L ’art contemporain fait désormais partie du paysage urbain et médiatique. Mieux, il est devenu synonyme de puissance économique. Pourtant, une fatigue cyclique s’exprime et pas seulement dans les rangs de Nicole Esterolle, pourfendeur des « schtroumpf émergents ». Pas question ici de se demander si l’art contemporain est « vraiment nul », selon la formule provocatrice de Jean Baudrillard, mais de s’interroger sur ses risques de vitrification, de formatage, d’un art devenu métier et carrière. L'événementialisation, la répétition des formes, la surcharge d'images, le rythme effréné des expositions, foires et biennales découragent les plus téméraires, tandis qu'une large partie du public reste éloigné de l'art d'aujourd'hui. Comment pourrait-on le réenchanter : telle est la question que nous avons posée à 12 artistes, curateurs, critiques d’art et galeristes.
Une foi intacte
Elle a suscité chez nos interlocuteurs des réponses prolixes, parfois un malaise voire un agacement. Certains comme Ralph Rugoff, commissaire de la prochaine Biennale de Venise, n’ont pas souhaité répondre : « Je ne suis pas d'accord avec ce postulat ». Pas de malaise donc. D’autres comme Gaël Charbau se sont prêtés à l’exercice tout en récusant l’idée de réenchantement, confondue avec celle d’un art lénifiant et inoffensif. Chez tous les professionnels, une foi intacte. Suzanne Pagé a livré avec des étincelles dans les yeux ses derniers enthousiasmes : « Martine Syms et une série précise de Kemang Wa Lehulere et puis, toujours si juvénile, "l’installation" conçue par Ed Ruscha à la National Gallery, sans parler de la pyramide de Christo à la Serpentine. » Sa jeune consœur Rebecca Lamarche-Vadel, curatrice au Palais de Tokyo, a appris à régénérer son regard en parcourant le « bord des mondes », en quête non pas d’artistes, mais d’êtres singuliers. « Je n’ai jamais eu le sentiment d’être aussi près de l’art, dit-elle. L’art contemporain n’existe pas, c’est une construction historique, idéologique, économique, voire politique. L’œuvre, par contre, existe bel et bien et elle n’appartient à aucun territoire, aucune discipline – c’est bien là sa puissance exceptionnelle. » Hans-Ulrich Obrist rappelle la formule de Gerhard Richter : « L'art est la plus haute forme de l'espoir ». D'autres, comme la jeune critique Sarah Ihler-Meyer, en appellent à un retour à la sensation, ou, comme la curatrice Jill Gasparina, à l'ouverture à d'autres disciplines. Et tandis que l'artiste Mohamed Bourouissa déplore une perte de l'aura, le galeriste Jérôme Poggi, évoque, pour retrouver la flamme, la quête du « sauvage » dans l'art et en lui.

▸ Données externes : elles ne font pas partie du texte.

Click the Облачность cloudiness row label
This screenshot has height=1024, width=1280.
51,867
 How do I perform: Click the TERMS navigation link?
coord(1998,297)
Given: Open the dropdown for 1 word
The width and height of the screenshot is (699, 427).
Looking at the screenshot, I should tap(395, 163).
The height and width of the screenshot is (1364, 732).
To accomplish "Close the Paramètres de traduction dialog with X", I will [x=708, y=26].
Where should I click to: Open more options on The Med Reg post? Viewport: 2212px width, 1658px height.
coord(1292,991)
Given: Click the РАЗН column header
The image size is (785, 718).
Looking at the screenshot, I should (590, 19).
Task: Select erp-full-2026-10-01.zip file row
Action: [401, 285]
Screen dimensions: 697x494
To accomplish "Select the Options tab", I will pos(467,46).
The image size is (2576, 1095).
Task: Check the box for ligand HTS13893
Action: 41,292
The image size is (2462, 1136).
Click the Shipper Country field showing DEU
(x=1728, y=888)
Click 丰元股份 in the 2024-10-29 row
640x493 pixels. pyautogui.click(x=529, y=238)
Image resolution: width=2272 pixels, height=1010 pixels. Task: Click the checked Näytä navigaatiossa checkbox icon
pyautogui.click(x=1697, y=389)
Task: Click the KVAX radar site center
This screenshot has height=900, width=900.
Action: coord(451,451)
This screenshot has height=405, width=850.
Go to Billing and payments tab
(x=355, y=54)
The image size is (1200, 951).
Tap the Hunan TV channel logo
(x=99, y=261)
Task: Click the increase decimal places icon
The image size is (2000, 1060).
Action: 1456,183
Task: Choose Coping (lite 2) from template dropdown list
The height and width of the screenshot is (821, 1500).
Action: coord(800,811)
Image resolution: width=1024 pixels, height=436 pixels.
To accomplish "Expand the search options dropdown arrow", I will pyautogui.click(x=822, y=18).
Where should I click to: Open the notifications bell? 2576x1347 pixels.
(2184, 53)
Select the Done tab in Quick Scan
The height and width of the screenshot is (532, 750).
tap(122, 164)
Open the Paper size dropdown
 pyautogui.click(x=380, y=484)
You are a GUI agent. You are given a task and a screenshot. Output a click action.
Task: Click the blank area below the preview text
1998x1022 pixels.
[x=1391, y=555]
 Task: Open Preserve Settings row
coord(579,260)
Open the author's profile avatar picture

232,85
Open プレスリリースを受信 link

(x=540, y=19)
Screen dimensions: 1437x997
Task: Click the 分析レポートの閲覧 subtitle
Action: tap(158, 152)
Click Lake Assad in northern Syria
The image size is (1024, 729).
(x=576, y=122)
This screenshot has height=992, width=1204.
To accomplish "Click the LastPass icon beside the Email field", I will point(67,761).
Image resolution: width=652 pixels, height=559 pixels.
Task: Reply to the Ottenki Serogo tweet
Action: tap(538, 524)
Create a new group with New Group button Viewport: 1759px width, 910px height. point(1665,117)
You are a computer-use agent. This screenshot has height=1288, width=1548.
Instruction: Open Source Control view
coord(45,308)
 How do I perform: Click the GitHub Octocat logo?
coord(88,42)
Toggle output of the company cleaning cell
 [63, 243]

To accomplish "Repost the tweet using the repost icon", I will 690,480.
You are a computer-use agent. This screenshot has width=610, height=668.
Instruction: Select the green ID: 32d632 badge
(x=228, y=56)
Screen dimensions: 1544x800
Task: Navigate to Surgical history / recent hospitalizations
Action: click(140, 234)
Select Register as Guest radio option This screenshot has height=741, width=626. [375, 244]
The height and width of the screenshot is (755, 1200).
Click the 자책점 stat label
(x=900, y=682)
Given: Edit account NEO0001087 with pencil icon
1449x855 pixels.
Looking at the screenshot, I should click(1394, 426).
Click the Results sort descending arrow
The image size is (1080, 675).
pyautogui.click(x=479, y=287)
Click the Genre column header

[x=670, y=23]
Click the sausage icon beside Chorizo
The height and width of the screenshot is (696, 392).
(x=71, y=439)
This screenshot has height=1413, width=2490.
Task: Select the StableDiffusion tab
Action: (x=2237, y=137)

Martin Béthenod, directeur du Palazzo Grassi à Venise et de la Bourse du Commerce à Paris
« La cause du désenchantement ne serait-elle pas d'abord à chercher dans la fatigue de l'œil des regardeurs, soumis à un rythme sans cesse plus élevé d'informations parfois inutiles, d'engouements souvent artificiels, épuisés à force de biennales, de foires, d'expositions-événements, de nouveautés... ? Si l'on parle des tendances des cinq ou dix dernières années, j'ai pour ma part l'impression d'avoir vu beaucoup d'œuvres fortes et de propositions intéressantes. Et je ne suis pas certain que cela ait du sens de raisonner sur des périodes plus courtes. La question n'est pas pour moi d'avoir foi dans l'art contemporain en général, car je suis réticent à toute forme de généralisation, positive ou négative, appliquée à l'art. J'ai en revanche profondément confiance en la capacité de certains artistes et de certaines œuvres, pas nécessairement nombreux, à provoquer l'émotion, la réflexion, la poésie, la grâce. Par exemple en ce moment celles de Shimabuku au Crédac d'Ivry. Il faut regarder encore. Regarder différemment. Regarder plus longtemps. »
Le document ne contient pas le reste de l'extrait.